A Conversation with Chillerama Director Adam GreenNovember 29, 2011
Adam Green has been involved in the filmmaking business for almost 12 years now. Garnering much praise for his Horror/Comedy debut, Hatchet, Green has gone on to make several films that run the gamut of genre classification.
Now, he and fellow Directors Joe Lynch, Tim Sullivan and Adam Rifkin have put together a Horror/Comedy anthology titled Chillerama (now available on Blu-ray and DVD) that is not only a fun, gross out film but also a love letter to that idea of making films that are fun in the first place. I had a chance to discuss the film and his segment, Diary of Anne Frankenstein, as well as his future projects and how he doesn't really see himself as the "Horror" guy that he's made out to be.
Oh yeah, and we talk about his cats.
Hi!, How are you?
Exhausted, actually. It's been a long day. [Laughing]
[Laughing] The Friday after Thanksgiving? It shouldn't be a long day. It should be an easy day.
Haha, I wish! When I'm not writing I'm a retail slave so I've been working my life away today.
Oh God, yeah. You've been really busy then.
How about yourself? How are you doing?
I'm doing good. I'm in Texas right now locked away in a hotel room working on Killer Pizza (an upcoming film slated for a 2013 release). It's nicer to be in Texas, I guess [Laughing]
[Laughing] No doubt. I wanted to say upfront that Chillerama is just awesome. It seems rarer and rarer nowadays to see a movie and when it's over you that it just feels like a lot of fun, and I genuinely had fun time watching it.
From some of the interviews featured on the disc, it seems like the project was a long time in the making. What was it that got everything started and brought the four of you (Green, Joe Lynch, Adam Rifkin and Tim Sullivan) together to make the film?
It started with Adam Rifkin and Tim Sullivan back when they were making Detroit Rock City. They sort of bonded over their love of Famous Monster of Filmland magazine and just sort of classic monsters and they started talking about, "what if they made this anthology" and "what if it was super stylized?" ya know, very film noir, and then they kind of forgot about it for about a decade because everybody got busy with other stuff.
There's these Masters of Horror dinners that happen every year in LA and a few years ago when I first got the nod to attend, which, still when I go I feel like I should be serving drinks to the other guys there and that I have no business actually being there. But we all sort of became friends there and they brought up the film to me and Joe Lynch and, everybody in this genre is always saying, "Let's make an anthology!" and the question is, "Why? What's going to be different about it?" because there's so many of them and they usually aren't really that great. It's usually just a bunch of short films put together but the idea, which I think is all very well summed up in Joe Lynch's segment at the beginning when Cecil Kaufman (actor Richard Riehle) does that whole speech to his Orson Welles' poster about "Where did the magic go?" and "Why don't people go to the movies anymore?" and that's really what sort of captivated all of us to take part in this.

### Work instructions
a - Answer these questions about the Adam Green interview:
(i) In what state is Green staying during the conversation, and which film is he working on there?
(ii) While making which film did Adam Rifkin and Tim Sullivan first talk about doing an anthology?
(iii) What is the title of Green's segment in Chillerama?
b - Carry on the Adam Green interview from its final line, keeping the same back-and-forth conversational format.

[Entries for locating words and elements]
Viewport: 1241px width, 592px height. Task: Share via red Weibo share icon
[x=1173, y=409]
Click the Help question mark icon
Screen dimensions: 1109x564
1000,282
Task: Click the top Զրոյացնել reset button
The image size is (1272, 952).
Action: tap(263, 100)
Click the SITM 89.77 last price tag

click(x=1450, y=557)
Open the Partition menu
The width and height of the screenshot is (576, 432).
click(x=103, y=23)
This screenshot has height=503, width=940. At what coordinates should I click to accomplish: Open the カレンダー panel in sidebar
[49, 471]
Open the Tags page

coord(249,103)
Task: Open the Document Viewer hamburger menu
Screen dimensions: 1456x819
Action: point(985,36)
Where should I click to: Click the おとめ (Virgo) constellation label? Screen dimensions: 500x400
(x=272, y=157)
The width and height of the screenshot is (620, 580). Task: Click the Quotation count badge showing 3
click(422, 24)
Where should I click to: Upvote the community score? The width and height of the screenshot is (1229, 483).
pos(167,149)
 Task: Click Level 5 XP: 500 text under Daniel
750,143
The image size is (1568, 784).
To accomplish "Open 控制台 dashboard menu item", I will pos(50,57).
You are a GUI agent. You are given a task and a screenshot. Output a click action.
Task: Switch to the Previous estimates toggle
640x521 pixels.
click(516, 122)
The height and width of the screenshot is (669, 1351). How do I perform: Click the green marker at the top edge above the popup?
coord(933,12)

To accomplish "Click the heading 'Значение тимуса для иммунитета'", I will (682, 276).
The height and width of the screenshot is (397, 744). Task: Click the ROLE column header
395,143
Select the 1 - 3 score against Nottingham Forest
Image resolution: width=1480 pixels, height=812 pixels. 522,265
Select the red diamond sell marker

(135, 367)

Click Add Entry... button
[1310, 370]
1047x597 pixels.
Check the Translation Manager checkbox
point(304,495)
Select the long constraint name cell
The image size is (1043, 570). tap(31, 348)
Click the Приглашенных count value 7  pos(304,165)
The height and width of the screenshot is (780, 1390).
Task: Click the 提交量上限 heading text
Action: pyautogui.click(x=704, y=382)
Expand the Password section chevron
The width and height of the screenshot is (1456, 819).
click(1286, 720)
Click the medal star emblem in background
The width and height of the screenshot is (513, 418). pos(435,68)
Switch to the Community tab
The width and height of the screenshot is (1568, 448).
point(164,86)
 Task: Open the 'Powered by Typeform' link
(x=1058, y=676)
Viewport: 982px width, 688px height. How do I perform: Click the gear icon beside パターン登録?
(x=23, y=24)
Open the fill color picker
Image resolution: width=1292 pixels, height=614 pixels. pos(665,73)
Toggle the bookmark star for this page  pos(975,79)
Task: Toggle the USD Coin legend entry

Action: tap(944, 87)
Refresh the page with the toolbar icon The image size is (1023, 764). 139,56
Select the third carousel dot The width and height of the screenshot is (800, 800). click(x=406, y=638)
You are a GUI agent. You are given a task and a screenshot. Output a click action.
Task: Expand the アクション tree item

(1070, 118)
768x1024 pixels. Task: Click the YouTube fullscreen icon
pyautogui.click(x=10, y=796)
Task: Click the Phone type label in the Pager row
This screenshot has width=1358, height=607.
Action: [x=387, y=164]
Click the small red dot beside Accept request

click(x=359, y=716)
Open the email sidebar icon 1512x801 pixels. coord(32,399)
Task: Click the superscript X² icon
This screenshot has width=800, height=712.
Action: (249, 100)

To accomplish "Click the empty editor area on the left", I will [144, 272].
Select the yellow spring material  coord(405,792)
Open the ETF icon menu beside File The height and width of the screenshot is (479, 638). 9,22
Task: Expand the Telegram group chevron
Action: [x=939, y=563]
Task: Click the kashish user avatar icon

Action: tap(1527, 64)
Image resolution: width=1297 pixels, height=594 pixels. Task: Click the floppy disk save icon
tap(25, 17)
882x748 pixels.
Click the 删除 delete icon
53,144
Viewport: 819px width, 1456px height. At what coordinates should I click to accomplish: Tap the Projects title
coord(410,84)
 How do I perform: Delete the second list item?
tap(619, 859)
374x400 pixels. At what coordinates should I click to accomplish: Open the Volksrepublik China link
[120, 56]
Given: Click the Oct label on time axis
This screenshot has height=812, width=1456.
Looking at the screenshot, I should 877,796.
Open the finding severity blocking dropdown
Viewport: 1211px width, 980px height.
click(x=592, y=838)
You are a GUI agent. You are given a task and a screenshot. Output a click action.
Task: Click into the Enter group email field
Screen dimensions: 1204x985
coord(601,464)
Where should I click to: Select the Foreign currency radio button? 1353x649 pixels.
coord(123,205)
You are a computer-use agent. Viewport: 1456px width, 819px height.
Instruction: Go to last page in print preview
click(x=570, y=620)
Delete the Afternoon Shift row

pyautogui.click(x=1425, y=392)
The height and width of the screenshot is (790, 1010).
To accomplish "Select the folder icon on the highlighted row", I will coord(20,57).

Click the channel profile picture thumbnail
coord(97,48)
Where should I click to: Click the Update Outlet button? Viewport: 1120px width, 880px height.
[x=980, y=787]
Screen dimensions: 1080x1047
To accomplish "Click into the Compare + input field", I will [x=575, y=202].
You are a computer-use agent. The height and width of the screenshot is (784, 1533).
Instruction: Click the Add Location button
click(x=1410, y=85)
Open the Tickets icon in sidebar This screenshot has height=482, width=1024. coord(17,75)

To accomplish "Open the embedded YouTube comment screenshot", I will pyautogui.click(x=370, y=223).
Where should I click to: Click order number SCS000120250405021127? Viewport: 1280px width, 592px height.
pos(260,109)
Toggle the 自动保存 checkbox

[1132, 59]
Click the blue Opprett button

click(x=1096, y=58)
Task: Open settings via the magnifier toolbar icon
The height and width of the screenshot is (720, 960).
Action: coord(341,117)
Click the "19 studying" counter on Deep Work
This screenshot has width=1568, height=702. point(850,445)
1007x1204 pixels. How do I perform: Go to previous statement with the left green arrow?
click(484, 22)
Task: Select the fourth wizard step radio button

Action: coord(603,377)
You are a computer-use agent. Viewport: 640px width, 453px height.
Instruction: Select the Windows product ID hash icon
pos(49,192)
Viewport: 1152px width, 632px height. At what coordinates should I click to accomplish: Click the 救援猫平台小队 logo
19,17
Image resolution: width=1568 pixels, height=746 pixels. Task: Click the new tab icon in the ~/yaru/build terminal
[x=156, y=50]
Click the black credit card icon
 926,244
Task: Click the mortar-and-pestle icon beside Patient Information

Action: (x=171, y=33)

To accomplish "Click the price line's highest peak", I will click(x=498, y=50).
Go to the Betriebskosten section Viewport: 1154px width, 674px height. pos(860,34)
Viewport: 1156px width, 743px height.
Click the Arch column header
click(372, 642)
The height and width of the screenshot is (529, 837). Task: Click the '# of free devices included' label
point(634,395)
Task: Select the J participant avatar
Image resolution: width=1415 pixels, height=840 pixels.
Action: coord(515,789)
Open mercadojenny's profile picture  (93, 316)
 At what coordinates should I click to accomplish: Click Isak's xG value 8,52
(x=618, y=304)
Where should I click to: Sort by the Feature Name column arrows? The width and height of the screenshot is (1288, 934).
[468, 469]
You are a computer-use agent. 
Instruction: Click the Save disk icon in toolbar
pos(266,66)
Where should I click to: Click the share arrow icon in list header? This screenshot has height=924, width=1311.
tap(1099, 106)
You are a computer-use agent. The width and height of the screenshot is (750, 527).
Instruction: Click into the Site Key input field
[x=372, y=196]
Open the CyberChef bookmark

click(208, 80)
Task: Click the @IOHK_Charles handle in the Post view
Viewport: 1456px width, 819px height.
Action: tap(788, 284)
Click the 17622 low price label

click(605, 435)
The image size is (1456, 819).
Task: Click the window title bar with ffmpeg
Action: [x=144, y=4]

### Written answers
a -
(i) Texas; Killer Pizza.
(ii) Detroit Rock City.
(iii) Diary of Anne Frankenstein.

b -
Going into it, they already had titles in mind. The Diary of Anne Frankenstein was one of them. I actually did not come up with that title. When they said it I laughed and thought, "well, that's a funny title but who's going to make it?" and they said, "You!"
And I'm like, "Me?! I don't want to make that!" But once I sort of embraced the idea of a kind of Universal Monster movie and then, the sort of back story behind the movie is that there was a really good actor that was supposed to play Hitler but he dropped out at the last second and so they grab the gaffer and have him play Hitler even though he doesn't know how to speak German. None of that is really said in the movie and no one really needs to know it, but for the crew and all of us making it that was sort of our joke going into it. Then, as a Jewish-American to be able to spend 20 minutes making Hitler look like a clown really made me feel ok with going ahead. I mean, you saw it; there's no holocaust jokes or anti-Semitic jokes and we were very careful to not even walk that line really. It's all just Hitler being a buffoon.
And also, when I am ever going to get the chance to make a German movie in black and white like that? Probably never again, so that's what really made me jump on board with it. Even then, it was about 2-2 1/2 years before it was actually done just because it was so hard coordinating everybody's schedules. We did this in our spare time and did it for the love of it. It wasn't like you could stop what you were doing on so-called "real movies" or "real projects" where there's all this money involved, so you sort of had to work on it in bits and pieces here and there and try to line everything up. But, I think that's why the movie is so fun. You have to know when you watch this that it was made for no other reason than for the fun of it and there are not a lot of movies like that.
Definitely. It's very obvious while watching the film that you guys were having a great time making it.
Yeah, it was great.
With your segment of the movie, Diary of Anne Frankenstein, as you were saying it's a probably the most shocking, title wise, out of all the other segments, yet the film itself is surprisingly the most tame. Was that intentional on your part or is that just how it ended up fleshing itself out?
Well, I started, a lot of people always forget it, but I started out as a comedian. I was a comic and a TV writer for sitcoms and comedies and, as far as I'm concerned and a lot of other people that worked on it are concerned, Hatchet is very much a comedy. I've been sort of pinned this "Horror" guy which is why I was so excited to do Anne Frankenstein because, out of all of them, it doesn't really have any gross out jokes, it's not gory. It's just a straight Mel Brooks type of comedy, which is my favorite type of thing to do. So, it wasn't that I tried to make it the tamest. I just did my thing.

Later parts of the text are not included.